The results increased the right-wing bloc's total number of seats to 65 and reduced the left-wing bloc by one. The final allocation of seats in the Knesset, or parliament, came after the votes cast by soldiers on active duty were tallied.

Four religious parties, which won 18 of the 120 seats in the Knesset, appear to hold the key to forming any coalition. Both Shamir and Peres met with representatives of those parties Wednesday, and a Likud negotiating team continued talks Thursday.

Israelis - non-religious and religious - said they were apprehensive about how many concessions the religious parties will extract from any major party in exchange for their backing. Rabbi David Hartman, a prominent Jewish scholar, said the result could be "potentially divisive and destructive of the whole Zionist renaissance."

But Shamir tried to dispel concerns the religious parties would have an overbearing influence in any coalition he led.

"I feel responsible to the public," Shamir told Israel Television. "We will only agree to logical things. I haven't heard anything from them that would frighten anyine. These parties are standing on the staus quo."

National Religious Party leader Avner Shaki tried to allay public fears of excessive requests by religious factions. Israel Radio reported that NRP sources said the party would prefer a coalition led by Shamir that included only Labor and the Zionist NRP instead of a coalition that involved the non-Zionist religious factions.

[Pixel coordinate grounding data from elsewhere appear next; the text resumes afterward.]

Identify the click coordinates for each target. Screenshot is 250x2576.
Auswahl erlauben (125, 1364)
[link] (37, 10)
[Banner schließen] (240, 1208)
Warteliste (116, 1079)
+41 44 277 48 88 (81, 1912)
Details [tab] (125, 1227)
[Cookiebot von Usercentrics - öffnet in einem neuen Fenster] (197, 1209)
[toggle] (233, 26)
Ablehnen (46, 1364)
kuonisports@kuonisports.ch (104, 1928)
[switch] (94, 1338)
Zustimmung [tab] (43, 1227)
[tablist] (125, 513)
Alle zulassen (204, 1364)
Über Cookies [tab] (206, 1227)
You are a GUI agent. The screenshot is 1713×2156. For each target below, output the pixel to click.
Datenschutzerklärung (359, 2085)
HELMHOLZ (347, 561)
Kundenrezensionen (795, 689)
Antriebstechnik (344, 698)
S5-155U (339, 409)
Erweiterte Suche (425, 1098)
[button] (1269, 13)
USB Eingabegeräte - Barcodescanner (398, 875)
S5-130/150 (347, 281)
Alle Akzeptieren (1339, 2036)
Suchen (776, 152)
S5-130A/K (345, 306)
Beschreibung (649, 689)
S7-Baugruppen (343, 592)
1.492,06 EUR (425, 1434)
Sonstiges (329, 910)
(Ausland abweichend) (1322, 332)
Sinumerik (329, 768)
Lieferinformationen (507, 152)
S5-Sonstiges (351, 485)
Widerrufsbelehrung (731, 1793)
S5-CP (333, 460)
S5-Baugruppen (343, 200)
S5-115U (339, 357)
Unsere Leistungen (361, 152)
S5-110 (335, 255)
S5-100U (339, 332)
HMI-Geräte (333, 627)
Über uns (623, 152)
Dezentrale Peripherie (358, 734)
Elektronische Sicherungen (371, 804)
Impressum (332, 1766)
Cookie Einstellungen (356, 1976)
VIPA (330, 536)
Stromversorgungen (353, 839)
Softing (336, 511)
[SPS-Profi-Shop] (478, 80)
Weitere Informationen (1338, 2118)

"Just the contrary. We are just going to ask the main and the most important things," Shaki told Israel Radio before a negotiating session. "We are going to do our best to make sure that we are bringing people together, and not to put any wall in between."

The NRP differs from the three other religious parties in that its base of support is not the ultra-Orthodox community, and it places great importance on continued Israeli sovereignty over the West Bank and Gaza Strip.